Oh my, what big conceits you have

Performance poetry doesn't always enjoy a good reputation, but the UK has a scene of genuinely exhilarating young writers who can stand and deliver. Ross Sutherland is a leading light, his work bounding across poetry, comedy and the theatre. But does it translate to the page?

He is clearly driven by an interest in form, and plays with page conventions in Emergency Window as much as he does with stage conventions in his shows. That said, some poems are essentially extended jokes. "Liverish Red-Blooded Riffraff Hoo-ha" retells the story of Little Red Riding Hood using an Oulipo constrained writing technique, replacing a word with the one 23 after it in the dictionary. When performed, the building anticipation makes it very funny, with cute coincidences leading to lines such as "Oh, Great Britain, what horribly big MPs you have!" Written down, it's a little laboured.

Emergency Window is very Generation Y. This is a poet who, on almost every page, engages with modern technology – which has seen its own explosion of new forms. A sonnet series inspired by Street Fighter II, complete with SNES instruction manual footnotes, is comically nerdy yet compelling. "Poem Looked Up on Google Streetview" rewrites itself, the words crossed out like the programme's shifting images, the technology an effective metaphorical way into the lonely anonymity of both city living and the internet age.

Least effective is a series called "The National Language". Sutherland fed eight poems by writers including Plath, Milton and Yeats through a computer language translator 100 times, editing them into new works. It reads like a stoned English student's procrastination project, and without the originals reprinted alongside, any resonance or sense of transformation is muted.
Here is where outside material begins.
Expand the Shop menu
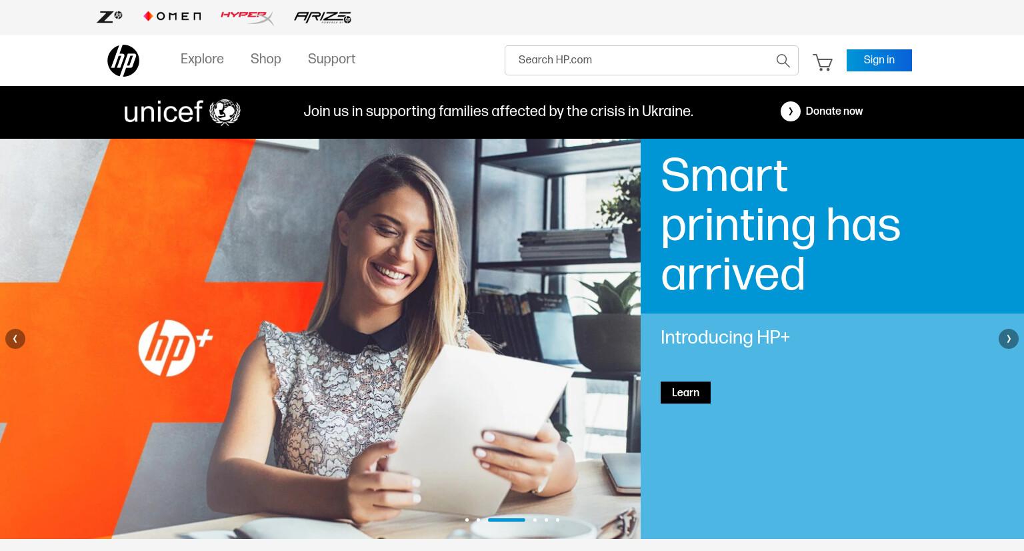The width and height of the screenshot is (1024, 551). point(266,59)
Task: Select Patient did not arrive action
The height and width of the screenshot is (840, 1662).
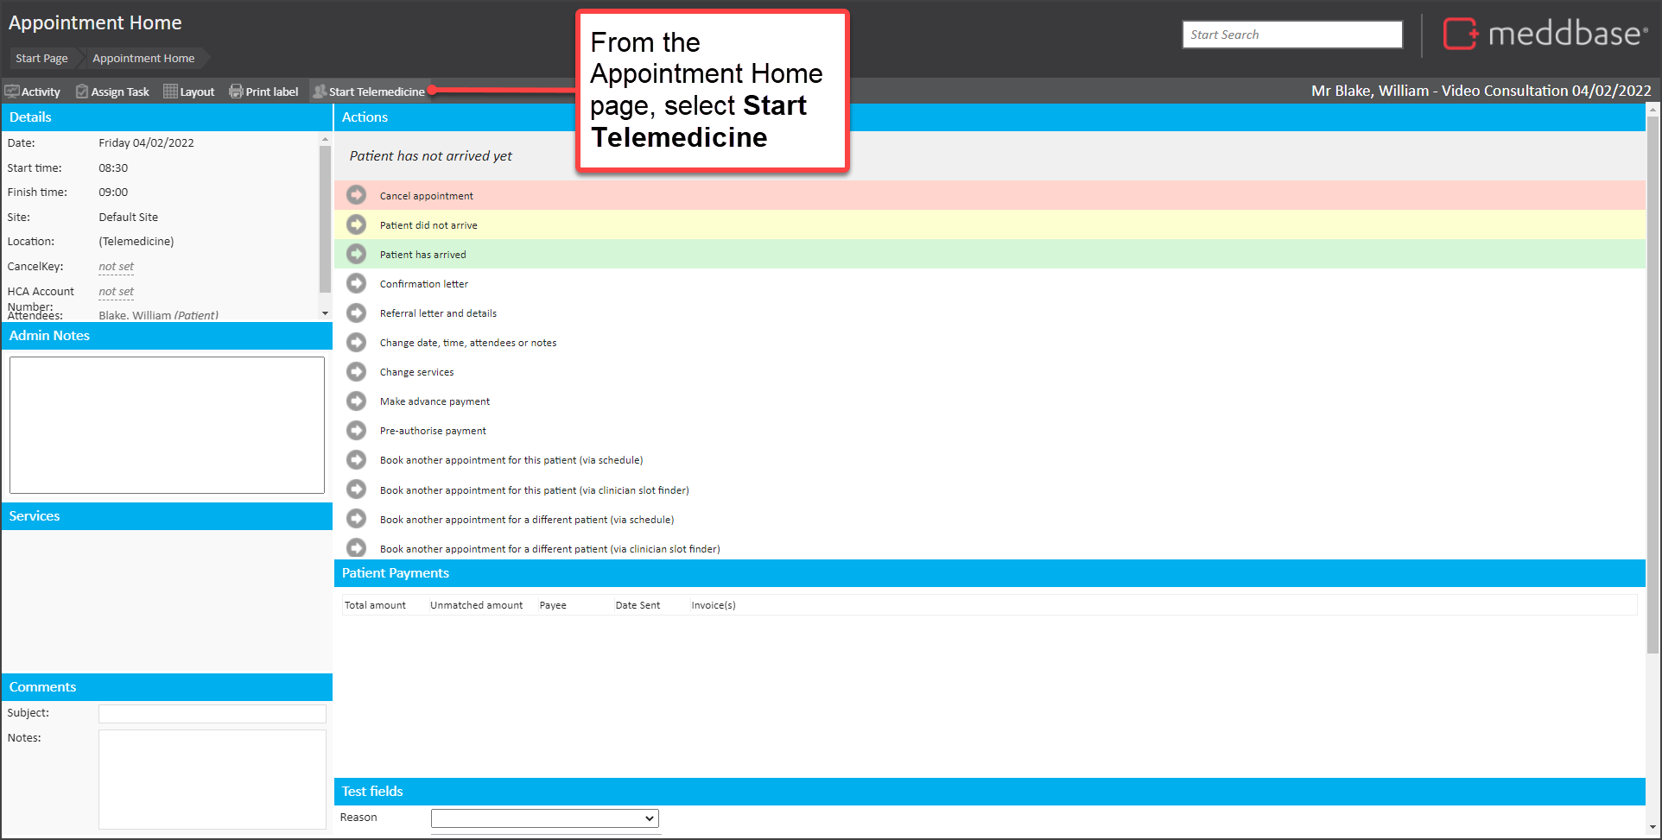Action: tap(428, 225)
Elsewhere are lucid observations, smart conceits and insight into the contemporary world as a fragmented, self-constructed thing. "You Made Something of Yourself" uses Lego bricks as an extended metaphor for a banker with "acumen for what-clicks-to-what"; "Staples" and "The Prison Librarian" explore the limits of poetry's truthfulness. "The Path Made Straight", on not getting a brace, is self-contained and satisfying, celebrating the "crooked, perfect record" of a British smile – and a crooked, slightly knowing, smile is what much of Emergency Window prompts.